* _Your goal_: A verbatim copy of all entries is the expected output.

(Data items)
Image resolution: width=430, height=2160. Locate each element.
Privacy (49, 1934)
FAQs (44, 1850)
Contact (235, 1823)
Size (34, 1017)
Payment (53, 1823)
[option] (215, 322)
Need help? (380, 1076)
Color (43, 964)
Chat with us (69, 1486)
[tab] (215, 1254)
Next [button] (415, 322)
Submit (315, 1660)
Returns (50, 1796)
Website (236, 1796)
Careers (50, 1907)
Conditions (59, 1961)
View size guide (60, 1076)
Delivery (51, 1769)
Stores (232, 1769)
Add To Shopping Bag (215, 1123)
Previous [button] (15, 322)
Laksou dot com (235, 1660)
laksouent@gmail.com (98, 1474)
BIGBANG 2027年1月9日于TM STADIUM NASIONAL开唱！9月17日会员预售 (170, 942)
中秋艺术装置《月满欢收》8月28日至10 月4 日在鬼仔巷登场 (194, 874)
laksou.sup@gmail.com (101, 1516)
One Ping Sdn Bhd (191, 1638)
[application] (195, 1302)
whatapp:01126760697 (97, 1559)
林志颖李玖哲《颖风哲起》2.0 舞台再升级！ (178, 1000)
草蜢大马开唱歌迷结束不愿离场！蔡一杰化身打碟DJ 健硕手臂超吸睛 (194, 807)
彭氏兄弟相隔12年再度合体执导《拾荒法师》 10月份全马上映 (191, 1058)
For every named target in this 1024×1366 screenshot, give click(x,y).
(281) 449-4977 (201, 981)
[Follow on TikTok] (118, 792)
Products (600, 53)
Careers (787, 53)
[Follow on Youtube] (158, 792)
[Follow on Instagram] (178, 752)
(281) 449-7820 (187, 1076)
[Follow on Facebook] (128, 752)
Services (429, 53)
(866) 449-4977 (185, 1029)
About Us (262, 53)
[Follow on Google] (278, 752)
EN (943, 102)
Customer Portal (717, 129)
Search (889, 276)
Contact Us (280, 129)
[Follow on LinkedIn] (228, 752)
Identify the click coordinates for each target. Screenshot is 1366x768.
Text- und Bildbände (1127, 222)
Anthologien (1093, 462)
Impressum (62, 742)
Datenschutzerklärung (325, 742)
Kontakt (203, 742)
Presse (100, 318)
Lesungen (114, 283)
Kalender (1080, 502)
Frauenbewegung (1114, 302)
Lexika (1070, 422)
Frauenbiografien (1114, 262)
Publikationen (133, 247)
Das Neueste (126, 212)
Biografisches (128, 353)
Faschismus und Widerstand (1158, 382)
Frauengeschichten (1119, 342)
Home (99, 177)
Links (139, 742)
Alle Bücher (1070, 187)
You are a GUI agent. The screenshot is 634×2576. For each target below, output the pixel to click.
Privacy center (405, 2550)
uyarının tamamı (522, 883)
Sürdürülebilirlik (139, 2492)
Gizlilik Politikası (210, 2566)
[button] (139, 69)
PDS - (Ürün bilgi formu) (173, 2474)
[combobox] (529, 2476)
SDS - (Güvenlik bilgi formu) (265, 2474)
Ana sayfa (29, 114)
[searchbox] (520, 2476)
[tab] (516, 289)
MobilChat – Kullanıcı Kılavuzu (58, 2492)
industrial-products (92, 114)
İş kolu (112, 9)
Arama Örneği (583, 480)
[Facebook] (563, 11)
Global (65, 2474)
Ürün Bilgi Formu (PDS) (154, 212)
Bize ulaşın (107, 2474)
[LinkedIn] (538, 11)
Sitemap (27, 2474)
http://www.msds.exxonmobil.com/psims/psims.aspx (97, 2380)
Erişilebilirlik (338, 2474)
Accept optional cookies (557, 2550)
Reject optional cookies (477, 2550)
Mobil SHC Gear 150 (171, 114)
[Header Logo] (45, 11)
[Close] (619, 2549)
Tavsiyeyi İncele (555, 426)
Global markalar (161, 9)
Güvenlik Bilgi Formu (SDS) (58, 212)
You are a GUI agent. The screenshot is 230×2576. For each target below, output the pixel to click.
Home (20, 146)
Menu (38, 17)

* _Solution for this task_:
Image resolution: width=430, height=2160. Locate each element.
Privacy (49, 1934)
FAQs (44, 1850)
Contact (235, 1823)
Size (34, 1017)
Payment (53, 1823)
[option] (215, 322)
Need help? (380, 1076)
Color (43, 964)
Chat with us (69, 1486)
[tab] (215, 1254)
Next [button] (415, 322)
Submit (315, 1660)
Returns (50, 1796)
Website (236, 1796)
Careers (50, 1907)
Conditions (59, 1961)
View size guide (60, 1076)
Delivery (51, 1769)
Stores (232, 1769)
Add To Shopping Bag (215, 1123)
Previous [button] (15, 322)
Laksou dot com (235, 1660)
laksouent@gmail.com (98, 1474)
BIGBANG 2027年1月9日于TM STADIUM NASIONAL开唱！9月17日会员预售 (170, 942)
中秋艺术装置《月满欢收》8月28日至10 月4 日在鬼仔巷登场 (194, 874)
laksou.sup@gmail.com (101, 1516)
One Ping Sdn Bhd (191, 1638)
[application] (195, 1302)
whatapp:01126760697 (97, 1559)
林志颖李玖哲《颖风哲起》2.0 舞台再升级！ (178, 1000)
草蜢大马开唱歌迷结束不愿离场！蔡一杰化身打碟DJ 健硕手臂超吸睛 (194, 807)
彭氏兄弟相隔12年再度合体执导《拾荒法师》 10月份全马上映 (191, 1058)
For every named target in this 1024×1366 screenshot, give click(x,y).
(281) 449-4977 (201, 981)
[Follow on TikTok] (118, 792)
Products (600, 53)
Careers (787, 53)
[Follow on Youtube] (158, 792)
[Follow on Instagram] (178, 752)
(281) 449-7820 (187, 1076)
[Follow on Facebook] (128, 752)
Services (429, 53)
(866) 449-4977 (185, 1029)
About Us (262, 53)
[Follow on Google] (278, 752)
EN (943, 102)
Customer Portal (717, 129)
Search (889, 276)
Contact Us (280, 129)
[Follow on LinkedIn] (228, 752)
Identify the click coordinates for each target. Screenshot is 1366x768.
Text- und Bildbände (1127, 222)
Anthologien (1093, 462)
Impressum (62, 742)
Datenschutzerklärung (325, 742)
Kontakt (203, 742)
Presse (100, 318)
Lesungen (114, 283)
Kalender (1080, 502)
Frauenbewegung (1114, 302)
Lexika (1070, 422)
Frauenbiografien (1114, 262)
Publikationen (133, 247)
Das Neueste (126, 212)
Biografisches (128, 353)
Faschismus und Widerstand (1158, 382)
Frauengeschichten (1119, 342)
Home (99, 177)
Links (139, 742)
Alle Bücher (1070, 187)
You are a GUI agent. The screenshot is 634×2576. For each target below, output the pixel to click.
Privacy center (405, 2550)
uyarının tamamı (522, 883)
Sürdürülebilirlik (139, 2492)
Gizlilik Politikası (210, 2566)
[button] (139, 69)
PDS - (Ürün bilgi formu) (173, 2474)
[combobox] (529, 2476)
SDS - (Güvenlik bilgi formu) (265, 2474)
Ana sayfa (29, 114)
[searchbox] (520, 2476)
[tab] (516, 289)
MobilChat – Kullanıcı Kılavuzu (58, 2492)
industrial-products (92, 114)
İş kolu (112, 9)
Arama Örneği (583, 480)
[Facebook] (563, 11)
Global (65, 2474)
Ürün Bilgi Formu (PDS) (154, 212)
Bize ulaşın (107, 2474)
[LinkedIn] (538, 11)
Sitemap (27, 2474)
http://www.msds.exxonmobil.com/psims/psims.aspx (97, 2380)
Erişilebilirlik (338, 2474)
Accept optional cookies (557, 2550)
Reject optional cookies (477, 2550)
Mobil SHC Gear 150 (171, 114)
[Header Logo] (45, 11)
[Close] (619, 2549)
Tavsiyeyi İncele (555, 426)
Global markalar (161, 9)
Güvenlik Bilgi Formu (SDS) (58, 212)
You are a GUI agent. The screenshot is 230×2576. For each target below, output the pixel to click.
Home (20, 146)
Menu (38, 17)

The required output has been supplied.